I think I used a bad example, but... that's my idea of it anyway.
I think, as others have said above, metta is important to cultivating kindess. But it isnt a magic incantation that makes you more kind, it is practice within practice.
Here are two other practices you might try:
Extinguising
One thing you can do is to actively attempt extinguish negative responses you have as and when they arise. You are driving, you get cut up, you get responses of aversion and meanness. Ass soon as you are aware of this, maybe the moment they happen, maybe five mins later when your opening your front door... try to extinguish that negativity right there, in the moment.
To extinguish negativity you need to understand it. if you are unkind to the waiter, the answer as to why is inside yourself and only you kind find it. And when you find the core cause of any instance of your unkindness, within that is its own removal but only if you are rightly mindful and concentrated upon that cause and only within the context of your own Right View.
Daily I have unkind thoughts. Thoughts that my ego sneaks inside my moments. Unkindness because I have mis-valued something (Yesterday I found myself being greedy about some egg, which is kind of embarrassing).
Another bit of advice you might utalise, is to have yourself understand the "evolution" of the defilements (Of which unkindness is a root defilement) from ignorance as this will much better equip you with their extinguishing.
namaste
The idea with mindfulness is to drop the storyline. Drop the labels and words and just contact the body feeling. At least thats what I've heard is the initial teaching.
Hi Pain,
One way i've found that is quite effective for me is to keep reading about teachings about love and compassion like the 37 Practices of Bodhisattvas by Ngulchu Thogme and recite it everyday as a reminder. Also, follow up news about people who are suffering in all kinds of way and to pray for them and outreach in a spiritual sense.
It is also good to develop compassion for animals, feed them, observe them... the more you understand others, the more easy to feel the suffering they have, and thus more compassion.
Make wishes and prayers that one's compassion will increase for ever more.
Read Shantideva's Way of the Bodhisattva... it is a legendary book for increasing and developing kindness. HH Dalai Lama said it is where his kindness came from.
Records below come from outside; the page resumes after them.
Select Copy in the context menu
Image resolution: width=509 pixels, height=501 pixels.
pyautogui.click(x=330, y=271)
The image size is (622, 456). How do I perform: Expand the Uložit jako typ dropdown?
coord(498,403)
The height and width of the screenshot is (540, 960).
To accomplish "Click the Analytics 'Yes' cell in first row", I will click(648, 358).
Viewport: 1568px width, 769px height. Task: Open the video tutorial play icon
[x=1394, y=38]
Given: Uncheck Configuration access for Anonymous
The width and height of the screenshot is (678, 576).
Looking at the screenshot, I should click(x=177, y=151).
Recite OM MANI PADMAY HUNG many times eg, 100,000, or 1 million (note: over long period of time, these numbers are nothing... don't be intimidated by the large number) ... somehow this mantra is very special in opening the heart. In another thread somewhere else, i also said that it helped me to have more kindness naturally... this is because this mantra is the essence of Avalokiteshvara who is the embodiment of all the compassion and love of all the Buddhas.
Hope this helps!
You let your eggo get the better of you. I know, that was a terrible joke. :P
Yeah, good advice. Sometimes the mind is too subtle to observe in the heat of an argument or whatever situation ill-will arises. Feelings in the body can often be a good reflection of the state of mind you are in.
flow
like
twigs
on
current
of
busy
stream
act
and
we
generate
effects
learn
to
let
go
and
return
to
meditation
STOP
thoughts
replace
with
good
Try to remember that other beings are just like you - they seek happiness and want to avoid suffering. Imagine yourself, or someone you love and care for deeply, in the place of others.
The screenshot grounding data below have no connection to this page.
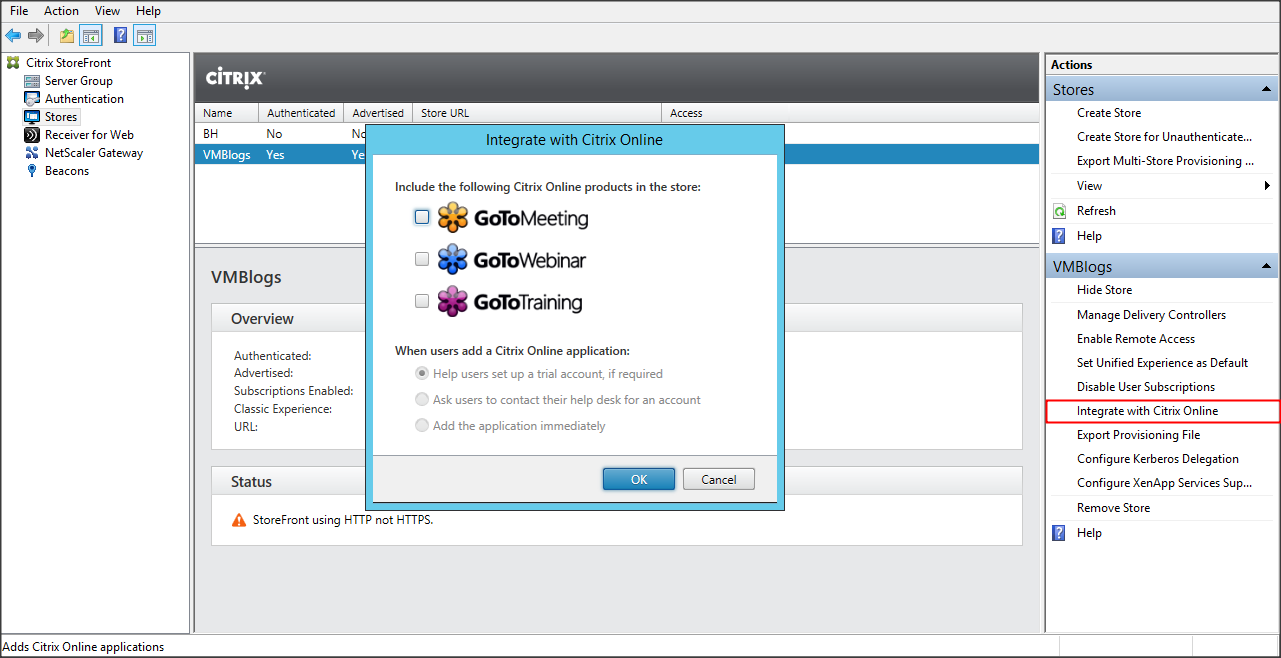Screen dimensions: 1281x658
Task: Toggle the Show/Hide Console Tree toolbar icon
Action: coord(91,36)
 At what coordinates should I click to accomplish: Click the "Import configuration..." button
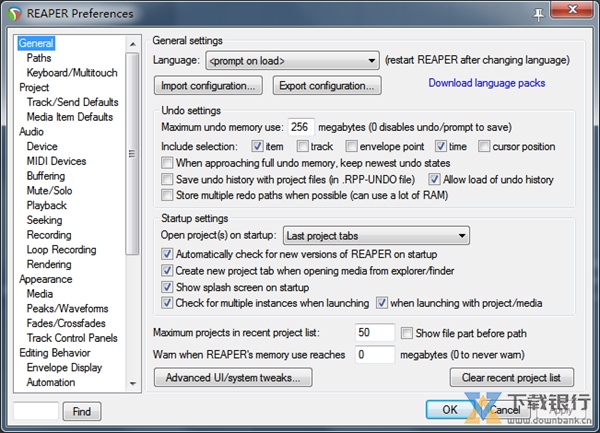click(208, 86)
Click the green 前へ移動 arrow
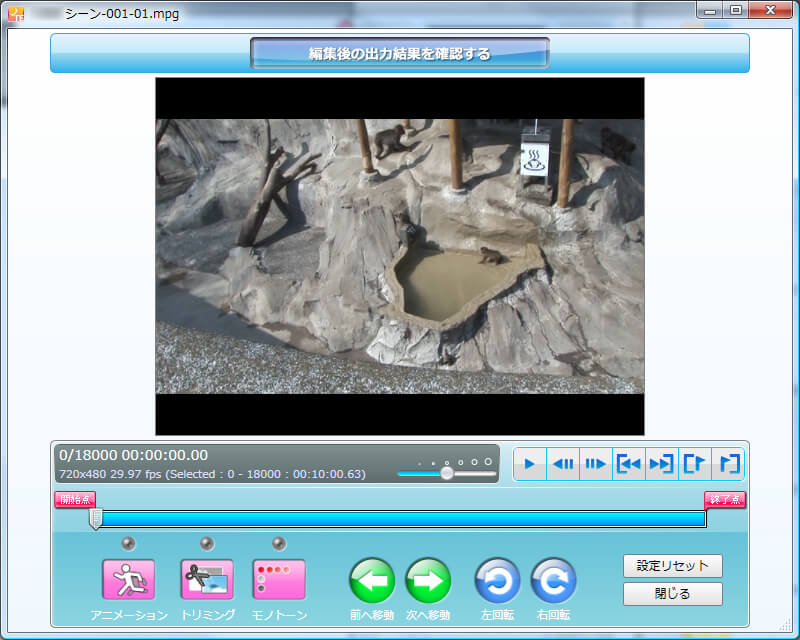800x640 pixels. click(371, 580)
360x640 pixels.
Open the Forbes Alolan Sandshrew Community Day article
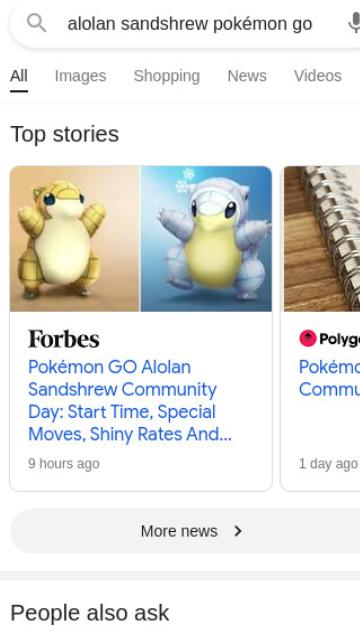click(130, 400)
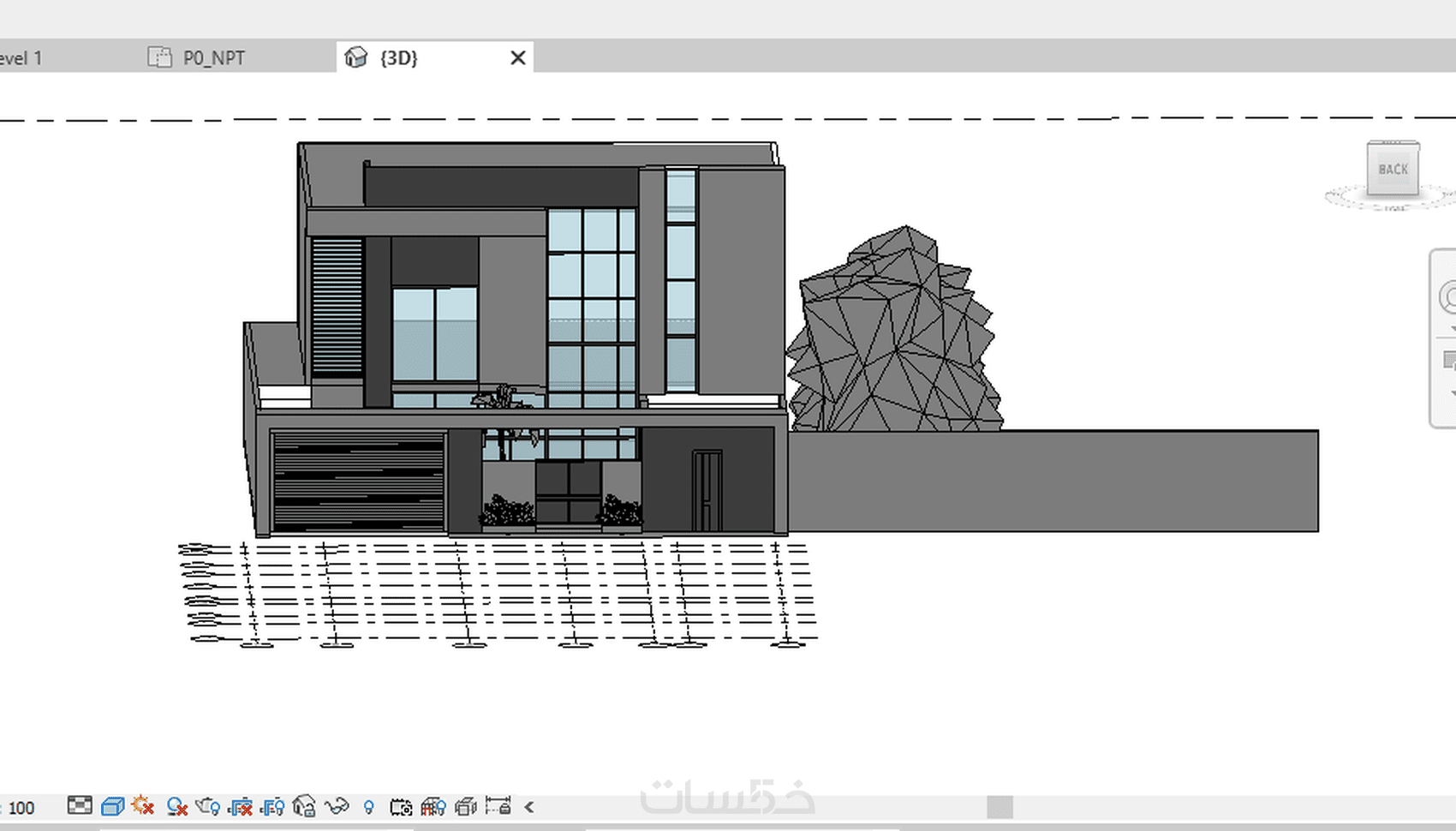1456x831 pixels.
Task: Open Temporary Hide/Isolate glasses icon
Action: coord(337,806)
Yes, but genuine compassion is hard to come by.
Practice.
Best wishes,
Abu
Hi Abu, it seems to me that it is often hard to recognise compassion - especially when we are not getting what we want in a situation and we feel rejected or something or someone we love is criticised, and we feel angry and indignant - time often helps me gain a perspective which in the moment escapes me.
A Tibetan Monk told me just last week to start small. Each day try to help or be kind to just one person. And if the opportunity to help someone does not present itself, then at the very least, do no harm.